I cut through a line of orange cones in the middle of the road thirty feet from the gate and turned around, back the way I had come. The cruise ship loomed on the right now. I turned left just before I came to the bridge back to the mainland and drove into a large area with a terminal on one end and a chain-link fence on the other. The fence was gaily decorated with signs that threatened dire punishment to anyone who strayed into the area, signed by U.S. Customs.
The fence led back to the main road along a large parking lot, empty at this time of night. I cruised its perimeter slowly, staring at the containers on the far side. These would be from foreign ports, needing to go through customs, access tightly controlled. It would be much too difficult for anyone to get in and out of this area, especially if they were carrying questionable loads of body parts and the like. I would either need to find a different area or admit that chasing vague feelings dredged up from a series of taunting dreams and a scantily clad doll was a waste of time. And the sooner I admitted that, the better my chance of finding Deb. She was not here. There was no reason she should be.

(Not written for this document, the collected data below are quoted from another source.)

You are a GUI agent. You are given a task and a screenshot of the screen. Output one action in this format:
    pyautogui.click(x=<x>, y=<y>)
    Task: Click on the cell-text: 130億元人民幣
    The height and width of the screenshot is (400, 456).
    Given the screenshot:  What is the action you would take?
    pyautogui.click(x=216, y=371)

At last, a logical thought. I felt better already, and certainly would have been smug about it-if I had not seen a familiar panel truck parked right up against the inside of the fence, parked to display the lettering on the side that said ALLONZO BROTHERS. My private crowd in the basement of my brain sang too loudly for me to hear myself smirk, so I pulled over and parked. The clever-boy part of me was knocking on the front door of my brain and calling out, “Hurry! Hurry! Go-go-go!” But around back the lizard slithered up to the window and flicked its cautious tongue, and so I sat for a long moment before I finally climbed out of the car.